Over the summer I broke a window while I was edging my lawn. I’m not exactly sure how it happened, but I’m pretty sure I snagged a rock with my string trimmer and launched it into my entry way window. Every square inch of the window had a crack in it (I thought it made a pretty cool pattern).
Cold weather would be coming shortly and while I usually let projects like this fester until they become unbearable, I thought I should get someone over soon to replace it. So I scoured the internet and local friends and found a reputable company that many people trusted.
Two reps from the company came and told me they had a 3-window minimum. They said that if I were to get this window replaced I would also have to replace all my entryway windows (all of which were fine).
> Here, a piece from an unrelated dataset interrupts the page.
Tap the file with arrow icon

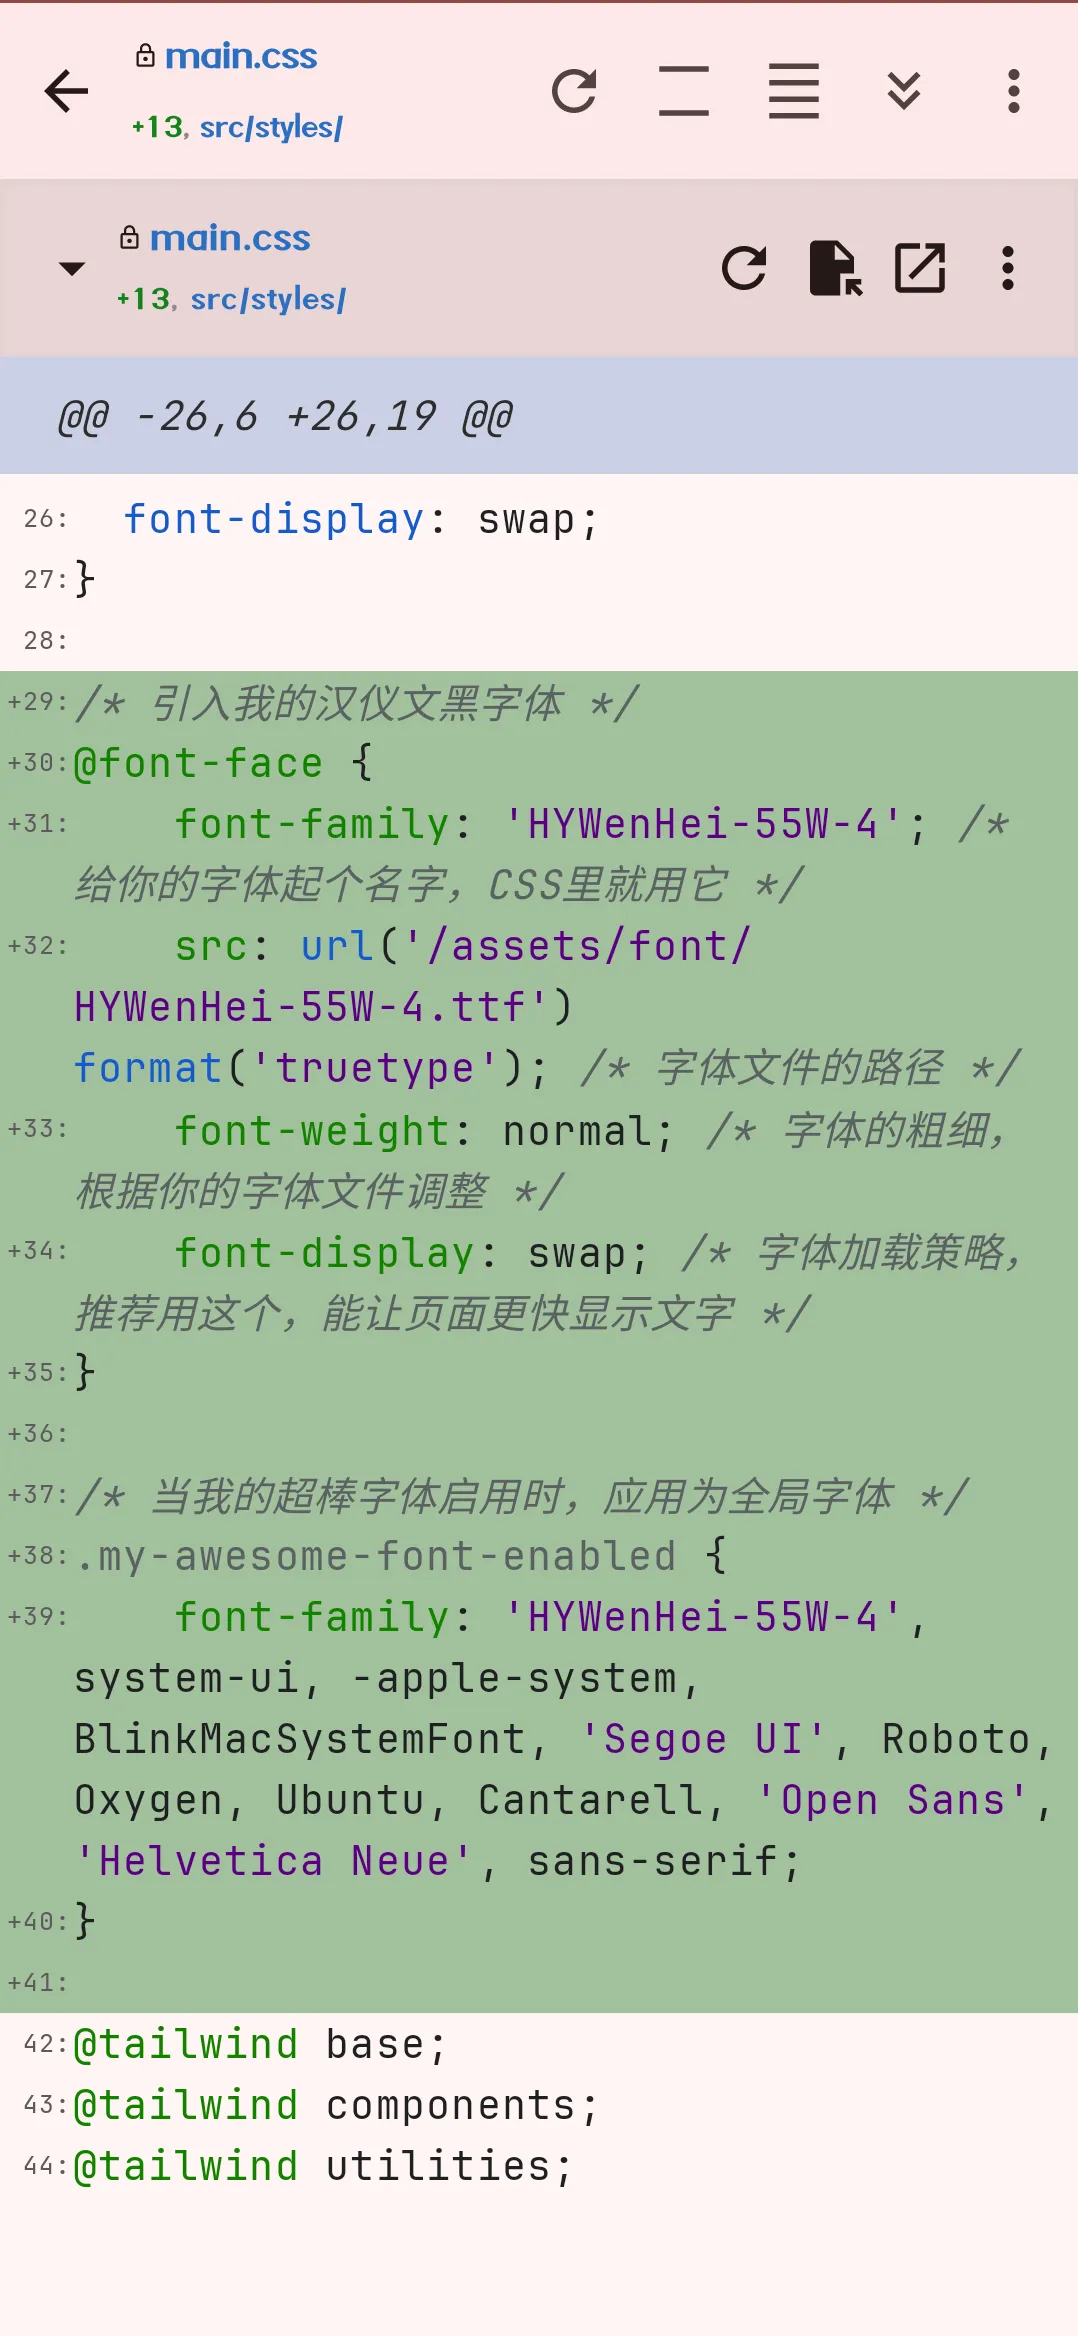point(834,268)
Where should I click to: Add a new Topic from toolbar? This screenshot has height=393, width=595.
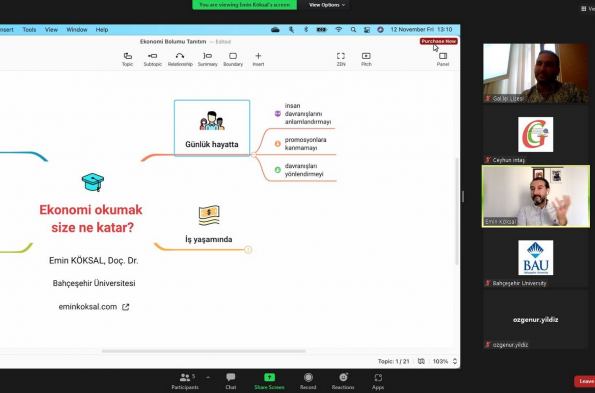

They also made it mandatory for the estimate that they do a quick scan of the outside of the house and find any other opportunities for improvement. At the end they gave me an estimate that was much more than I was willing to pay. I let them go and said I would reach out if I wanted to move forward.
I searched the internet again, talked to some friends, and called a few companies. I found someone who came to look at the window and give me an estimate. They had no window minimums and they didn’t talk to me about other opportunities for improvement elsewhere. Instead they looked at the window for 2 mins, said they would come back the next day and replace the outside window pane in 30 min and it would cost me a fraction of what the other company would charge.
I’m sure you can see where I’m getting at here.
What I needed was someone that would replace my glass - that’s it. I was happy with the rest of my house and didn’t feel a need to fix or focus on anything else. Were there other areas of my house that could be renovated, or other windows that could be replaced? Sure, but that wasn’t important to me right then. I just needed a solution that would help our family feel safe and warm during the winter.
The opportunity for advisors to go down market
Disclaimer: most of this is driven by anecdotal evidence and not by firm data and statistics.
If we review the population of the US we will likely find that traditional financial advisors only really serve the top 5%-10% of the population. Anecdotally, these households are represented by having more resources to pay for financial advice (either in the form of assets to manage or through sufficient cash flow). They generally require a great deal of complex analysis and personalization.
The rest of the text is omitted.